Life is Good

Life is GoodStick figure “Jake” is Life Is Good’s model of prosperity. As many as 30,000 people attended each of Jake’s 17 annual events, according to Life is good Inc., which renders its brand name like a complete sentence.

Last year, the company sold 4.2 million of its $25 T-shirts and had sales of roughly $107 million, said Bert Jacobs, who along with his brother, John Jacobs, founded the business in Needham, Mass., in 1994 with only a handful of styles and a van. They were trying to create “a symbol about what was right in the world,” he said; Jake would be a character “who was happy not because of anything he had or because he was materialistic.” Their most popular style has Jake and his pie-faced grin sitting in an Adirondack chair as if there was nothing more to life than kicking back.

Like the mass popularization of smiley face buttons in the early 1970s, which coincided with another oil and economic crisis, Life Is Good T-shirts have caught on among people who feel the products are spreading a positive message in a troubled world.
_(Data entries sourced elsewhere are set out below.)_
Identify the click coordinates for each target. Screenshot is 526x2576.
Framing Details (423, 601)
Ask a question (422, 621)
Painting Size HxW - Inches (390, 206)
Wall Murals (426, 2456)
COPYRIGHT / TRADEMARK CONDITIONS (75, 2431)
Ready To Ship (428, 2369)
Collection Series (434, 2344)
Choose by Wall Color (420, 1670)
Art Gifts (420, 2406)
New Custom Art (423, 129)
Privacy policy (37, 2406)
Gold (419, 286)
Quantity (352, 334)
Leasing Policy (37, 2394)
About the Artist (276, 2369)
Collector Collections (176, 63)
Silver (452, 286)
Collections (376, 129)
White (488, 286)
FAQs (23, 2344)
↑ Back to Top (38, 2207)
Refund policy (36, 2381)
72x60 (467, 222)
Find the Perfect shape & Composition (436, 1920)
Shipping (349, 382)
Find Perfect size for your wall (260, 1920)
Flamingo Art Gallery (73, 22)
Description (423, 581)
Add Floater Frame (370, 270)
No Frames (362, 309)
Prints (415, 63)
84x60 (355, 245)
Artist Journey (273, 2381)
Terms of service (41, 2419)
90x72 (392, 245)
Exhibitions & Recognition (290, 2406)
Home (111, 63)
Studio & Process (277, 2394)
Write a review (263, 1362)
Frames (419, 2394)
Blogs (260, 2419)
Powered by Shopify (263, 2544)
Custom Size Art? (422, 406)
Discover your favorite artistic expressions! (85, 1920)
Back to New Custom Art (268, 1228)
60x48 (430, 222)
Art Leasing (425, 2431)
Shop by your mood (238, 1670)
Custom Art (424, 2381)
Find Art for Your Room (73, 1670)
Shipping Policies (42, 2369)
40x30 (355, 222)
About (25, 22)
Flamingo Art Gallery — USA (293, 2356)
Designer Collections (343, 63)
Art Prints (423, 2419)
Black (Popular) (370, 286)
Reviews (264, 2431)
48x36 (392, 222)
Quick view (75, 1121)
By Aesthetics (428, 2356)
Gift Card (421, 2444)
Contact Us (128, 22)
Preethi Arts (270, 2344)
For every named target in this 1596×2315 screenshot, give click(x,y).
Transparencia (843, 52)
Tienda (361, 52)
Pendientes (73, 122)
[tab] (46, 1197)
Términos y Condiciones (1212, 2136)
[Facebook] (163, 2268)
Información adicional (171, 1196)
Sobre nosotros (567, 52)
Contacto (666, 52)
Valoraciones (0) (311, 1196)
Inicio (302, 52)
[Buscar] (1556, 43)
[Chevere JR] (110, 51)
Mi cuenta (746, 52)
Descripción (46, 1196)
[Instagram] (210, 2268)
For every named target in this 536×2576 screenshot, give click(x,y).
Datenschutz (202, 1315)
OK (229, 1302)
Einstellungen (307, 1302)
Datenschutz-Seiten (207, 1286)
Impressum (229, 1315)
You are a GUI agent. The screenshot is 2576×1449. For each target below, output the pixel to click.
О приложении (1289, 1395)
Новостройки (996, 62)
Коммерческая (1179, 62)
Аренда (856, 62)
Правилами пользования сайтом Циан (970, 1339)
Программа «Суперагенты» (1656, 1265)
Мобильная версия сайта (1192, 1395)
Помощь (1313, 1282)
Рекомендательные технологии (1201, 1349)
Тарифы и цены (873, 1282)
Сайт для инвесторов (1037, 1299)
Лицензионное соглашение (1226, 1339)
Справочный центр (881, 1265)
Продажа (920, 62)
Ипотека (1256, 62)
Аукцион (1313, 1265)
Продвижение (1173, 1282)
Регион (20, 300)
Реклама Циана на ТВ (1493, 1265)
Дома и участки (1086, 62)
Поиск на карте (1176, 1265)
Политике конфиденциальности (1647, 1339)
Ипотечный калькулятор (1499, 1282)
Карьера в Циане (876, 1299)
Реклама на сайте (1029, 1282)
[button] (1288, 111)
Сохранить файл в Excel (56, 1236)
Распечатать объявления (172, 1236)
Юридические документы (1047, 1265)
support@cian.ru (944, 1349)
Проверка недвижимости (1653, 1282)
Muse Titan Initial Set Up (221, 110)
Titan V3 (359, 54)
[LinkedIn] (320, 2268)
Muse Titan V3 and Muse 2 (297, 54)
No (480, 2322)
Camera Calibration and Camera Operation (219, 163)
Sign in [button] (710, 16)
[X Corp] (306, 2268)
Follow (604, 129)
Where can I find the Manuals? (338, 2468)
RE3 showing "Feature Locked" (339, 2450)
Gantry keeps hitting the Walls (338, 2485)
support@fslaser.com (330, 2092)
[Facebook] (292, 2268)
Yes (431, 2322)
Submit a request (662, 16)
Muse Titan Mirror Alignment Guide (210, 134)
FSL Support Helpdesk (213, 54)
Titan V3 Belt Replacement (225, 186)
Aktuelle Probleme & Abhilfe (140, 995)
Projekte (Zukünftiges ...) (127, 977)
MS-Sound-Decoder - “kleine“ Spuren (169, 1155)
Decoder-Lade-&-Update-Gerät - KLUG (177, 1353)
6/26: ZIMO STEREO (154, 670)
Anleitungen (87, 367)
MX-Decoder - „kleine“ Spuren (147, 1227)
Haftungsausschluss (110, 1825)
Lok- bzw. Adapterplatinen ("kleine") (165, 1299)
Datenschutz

“The years when the company has thrived the most have been the most economically, politically and socially challenged years,” Mr. Jacobs said, adding that the company is on track to reach $135 million in sales this year through retail stores and a Web site. In addition to the 4,500 stores that carry the Life is good merchandise, there are about 105 independently owned shops in airports and cities across the country that sell only Life Is Good products.